Meskipun repot mengurus istrinya, yang kini hamil sembilan bulan, Yusuf mengadakan perjalanan ke kota nenek moyangnya untuk didaftarkan, sesuai dengan perintah Kaisar. Setibanya pasangan tersebut di Betlehem, mereka tidak dapat menemukan tempat menginap di kota yang padat itu. Keadaan akhirnya memaksa mereka untuk menggunakan sebuah istal, tempat Yesus dilahirkan dan dibaringkan dalam sebuah palungan. Untuk menguatkan iman mereka, Yehuwa memberi orang tua yang sederhana ini peneguhan bahwa kelahiran tersebut benar-benar merupakan kehendak Allah. Apakah Ia mengutus delegasi tua-tua terkemuka dari Betlehem untuk meyakinkan pasangan ini? Tidak. Sebaliknya, Allah Yehuwa menyingkapkan hal tersebut kepada para gembala pekerja keras yang melewatkan malam itu di luar untuk menjaga domba-domba mereka.

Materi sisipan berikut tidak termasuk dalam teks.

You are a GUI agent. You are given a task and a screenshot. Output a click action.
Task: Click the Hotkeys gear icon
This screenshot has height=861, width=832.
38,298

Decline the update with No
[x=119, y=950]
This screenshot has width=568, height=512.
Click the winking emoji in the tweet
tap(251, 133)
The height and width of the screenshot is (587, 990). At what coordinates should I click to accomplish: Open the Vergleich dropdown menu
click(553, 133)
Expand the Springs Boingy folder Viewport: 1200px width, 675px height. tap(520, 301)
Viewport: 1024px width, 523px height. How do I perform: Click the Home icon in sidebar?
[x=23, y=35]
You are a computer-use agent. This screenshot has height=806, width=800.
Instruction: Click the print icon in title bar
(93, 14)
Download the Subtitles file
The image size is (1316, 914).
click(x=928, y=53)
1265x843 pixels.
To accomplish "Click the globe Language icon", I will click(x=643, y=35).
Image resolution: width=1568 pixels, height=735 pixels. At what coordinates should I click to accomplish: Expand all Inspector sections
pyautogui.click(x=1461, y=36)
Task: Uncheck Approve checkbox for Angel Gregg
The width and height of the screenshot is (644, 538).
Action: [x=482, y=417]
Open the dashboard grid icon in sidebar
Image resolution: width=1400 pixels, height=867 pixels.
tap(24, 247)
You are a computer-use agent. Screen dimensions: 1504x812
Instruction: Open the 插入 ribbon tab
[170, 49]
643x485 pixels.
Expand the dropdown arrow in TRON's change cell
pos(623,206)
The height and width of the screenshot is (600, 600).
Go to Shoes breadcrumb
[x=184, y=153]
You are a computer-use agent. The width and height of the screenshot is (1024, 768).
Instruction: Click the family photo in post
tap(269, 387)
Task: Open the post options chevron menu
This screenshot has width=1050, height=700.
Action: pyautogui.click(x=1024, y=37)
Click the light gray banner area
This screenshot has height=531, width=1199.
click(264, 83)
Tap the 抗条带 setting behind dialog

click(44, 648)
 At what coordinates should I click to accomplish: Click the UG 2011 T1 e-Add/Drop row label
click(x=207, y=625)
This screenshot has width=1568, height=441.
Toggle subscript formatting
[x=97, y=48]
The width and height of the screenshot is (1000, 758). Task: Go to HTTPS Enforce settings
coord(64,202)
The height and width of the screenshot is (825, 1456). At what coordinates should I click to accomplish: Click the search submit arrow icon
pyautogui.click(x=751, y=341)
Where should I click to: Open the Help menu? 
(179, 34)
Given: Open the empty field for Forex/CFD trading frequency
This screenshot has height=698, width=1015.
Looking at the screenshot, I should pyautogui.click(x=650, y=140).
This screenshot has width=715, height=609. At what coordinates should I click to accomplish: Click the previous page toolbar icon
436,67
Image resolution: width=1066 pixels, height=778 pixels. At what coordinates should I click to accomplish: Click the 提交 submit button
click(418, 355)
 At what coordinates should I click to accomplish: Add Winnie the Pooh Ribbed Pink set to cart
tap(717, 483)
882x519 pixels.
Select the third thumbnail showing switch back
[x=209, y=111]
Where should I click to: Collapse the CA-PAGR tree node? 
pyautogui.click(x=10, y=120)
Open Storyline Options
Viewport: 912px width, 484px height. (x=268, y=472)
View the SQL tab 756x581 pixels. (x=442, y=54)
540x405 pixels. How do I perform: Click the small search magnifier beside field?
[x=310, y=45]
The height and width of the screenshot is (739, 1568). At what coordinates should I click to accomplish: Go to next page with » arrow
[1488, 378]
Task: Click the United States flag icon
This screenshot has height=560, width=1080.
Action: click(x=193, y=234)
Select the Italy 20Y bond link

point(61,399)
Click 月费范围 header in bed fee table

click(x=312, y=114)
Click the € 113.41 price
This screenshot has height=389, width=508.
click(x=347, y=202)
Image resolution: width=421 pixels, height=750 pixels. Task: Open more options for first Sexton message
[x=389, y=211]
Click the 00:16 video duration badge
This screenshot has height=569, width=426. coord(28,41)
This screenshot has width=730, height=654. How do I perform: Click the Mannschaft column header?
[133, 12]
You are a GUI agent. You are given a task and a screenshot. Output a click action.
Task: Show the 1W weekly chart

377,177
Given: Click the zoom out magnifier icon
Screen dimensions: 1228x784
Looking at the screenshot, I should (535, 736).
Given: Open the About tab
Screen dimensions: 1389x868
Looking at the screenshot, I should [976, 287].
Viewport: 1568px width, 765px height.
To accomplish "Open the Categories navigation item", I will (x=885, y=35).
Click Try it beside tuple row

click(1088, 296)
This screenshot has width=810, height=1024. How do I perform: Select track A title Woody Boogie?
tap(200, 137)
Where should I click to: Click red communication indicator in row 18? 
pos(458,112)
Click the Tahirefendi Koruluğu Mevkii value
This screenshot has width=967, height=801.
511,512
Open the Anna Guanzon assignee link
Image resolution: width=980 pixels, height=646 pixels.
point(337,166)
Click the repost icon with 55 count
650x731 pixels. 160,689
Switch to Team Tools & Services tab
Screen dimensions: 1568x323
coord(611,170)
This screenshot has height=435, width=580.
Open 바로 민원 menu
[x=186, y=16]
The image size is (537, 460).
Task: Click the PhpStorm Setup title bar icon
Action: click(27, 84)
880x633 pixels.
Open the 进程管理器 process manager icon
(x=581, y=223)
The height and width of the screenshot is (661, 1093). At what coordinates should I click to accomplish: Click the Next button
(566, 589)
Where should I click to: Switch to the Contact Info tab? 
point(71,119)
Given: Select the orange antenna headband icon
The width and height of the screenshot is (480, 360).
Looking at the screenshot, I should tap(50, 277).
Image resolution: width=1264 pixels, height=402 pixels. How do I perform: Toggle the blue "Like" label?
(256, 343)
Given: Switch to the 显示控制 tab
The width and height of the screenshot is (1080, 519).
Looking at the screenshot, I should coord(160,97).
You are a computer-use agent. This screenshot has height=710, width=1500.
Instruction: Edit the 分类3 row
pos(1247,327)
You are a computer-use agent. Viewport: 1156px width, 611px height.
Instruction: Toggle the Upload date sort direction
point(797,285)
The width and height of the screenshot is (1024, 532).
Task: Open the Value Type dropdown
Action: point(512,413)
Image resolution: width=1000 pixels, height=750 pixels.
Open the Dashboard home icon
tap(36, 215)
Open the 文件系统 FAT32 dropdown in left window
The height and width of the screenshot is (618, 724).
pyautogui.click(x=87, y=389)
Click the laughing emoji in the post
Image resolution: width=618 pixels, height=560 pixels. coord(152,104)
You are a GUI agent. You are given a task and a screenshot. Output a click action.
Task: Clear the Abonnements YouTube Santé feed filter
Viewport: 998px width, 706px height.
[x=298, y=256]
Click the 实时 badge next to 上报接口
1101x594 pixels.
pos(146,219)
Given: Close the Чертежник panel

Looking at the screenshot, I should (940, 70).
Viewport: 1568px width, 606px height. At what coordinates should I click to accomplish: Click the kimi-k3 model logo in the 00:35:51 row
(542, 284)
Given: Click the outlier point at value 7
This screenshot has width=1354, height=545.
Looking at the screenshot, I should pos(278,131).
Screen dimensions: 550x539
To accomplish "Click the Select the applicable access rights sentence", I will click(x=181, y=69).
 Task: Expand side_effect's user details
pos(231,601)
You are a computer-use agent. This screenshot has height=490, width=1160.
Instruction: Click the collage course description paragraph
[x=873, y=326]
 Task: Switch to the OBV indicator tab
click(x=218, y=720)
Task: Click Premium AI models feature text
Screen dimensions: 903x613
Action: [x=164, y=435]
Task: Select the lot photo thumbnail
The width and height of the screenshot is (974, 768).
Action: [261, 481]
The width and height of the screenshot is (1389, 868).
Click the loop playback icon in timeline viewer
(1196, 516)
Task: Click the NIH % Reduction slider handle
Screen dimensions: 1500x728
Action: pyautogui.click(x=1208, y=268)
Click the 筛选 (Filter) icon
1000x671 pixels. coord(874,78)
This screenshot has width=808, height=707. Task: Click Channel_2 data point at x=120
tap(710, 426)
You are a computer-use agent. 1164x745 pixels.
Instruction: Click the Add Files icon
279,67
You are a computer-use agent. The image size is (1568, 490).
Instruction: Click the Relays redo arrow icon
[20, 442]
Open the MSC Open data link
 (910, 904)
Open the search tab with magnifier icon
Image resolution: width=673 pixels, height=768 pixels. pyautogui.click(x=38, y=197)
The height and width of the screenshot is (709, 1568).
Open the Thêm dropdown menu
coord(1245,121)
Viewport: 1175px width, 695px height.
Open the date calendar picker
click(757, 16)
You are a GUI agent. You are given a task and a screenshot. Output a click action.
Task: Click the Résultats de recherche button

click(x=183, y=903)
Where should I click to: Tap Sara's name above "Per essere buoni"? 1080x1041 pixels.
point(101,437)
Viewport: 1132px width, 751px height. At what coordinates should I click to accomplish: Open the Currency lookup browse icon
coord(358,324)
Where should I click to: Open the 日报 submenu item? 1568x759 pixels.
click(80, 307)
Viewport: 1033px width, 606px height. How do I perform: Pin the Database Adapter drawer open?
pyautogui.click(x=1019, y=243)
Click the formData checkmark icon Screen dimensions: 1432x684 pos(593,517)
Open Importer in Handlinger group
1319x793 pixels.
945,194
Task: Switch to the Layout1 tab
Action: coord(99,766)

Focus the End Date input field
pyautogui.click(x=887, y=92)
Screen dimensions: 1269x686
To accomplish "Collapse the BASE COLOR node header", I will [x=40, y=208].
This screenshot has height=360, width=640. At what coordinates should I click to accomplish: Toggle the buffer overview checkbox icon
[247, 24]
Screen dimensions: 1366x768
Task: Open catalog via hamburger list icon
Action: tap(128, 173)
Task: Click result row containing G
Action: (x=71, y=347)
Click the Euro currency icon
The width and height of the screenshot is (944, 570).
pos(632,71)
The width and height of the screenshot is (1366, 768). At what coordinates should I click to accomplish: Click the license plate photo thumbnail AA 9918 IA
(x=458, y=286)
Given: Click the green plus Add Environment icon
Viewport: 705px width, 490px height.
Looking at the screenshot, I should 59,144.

Malaikat Allah muncul di hadapan mereka dan memberi tahu mereka untuk pergi ke Betlehem, tempat mereka akan menemukan Mesias yang baru lahir ”terbaring dalam sebuah palungan”. Apakah pria-pria yang sederhana ini terkejut atau malu mendengar bahwa sang Mesias yang baru lahir berada di sebuah istal? Sama sekali tidak! Tanpa menunda, mereka meninggalkan domba-domba mereka dan bergegas ke Betlehem. Sewaktu mereka menemukan Yesus, mereka menceritakan kepada Yusuf dan Maria apa yang telah dikatakan malaikat Allah. Tidak diragukan, hal itu menguatkan iman pasangan tersebut bahwa segala sesuatu sedang berlangsung menurut cara yang Allah maksudkan. ”Gembala-gembala itu”, masing-masing, ”pulang, sambil memuliakan dan memuji Allah karena segala perkara yang mereka dengar dan lihat”. (Lukas 2:8-20) Ya, dengan menyingkapkan hal-hal itu kepada para gembala yang takut akan Allah, Yehuwa telah membuat pilihan yang tepat.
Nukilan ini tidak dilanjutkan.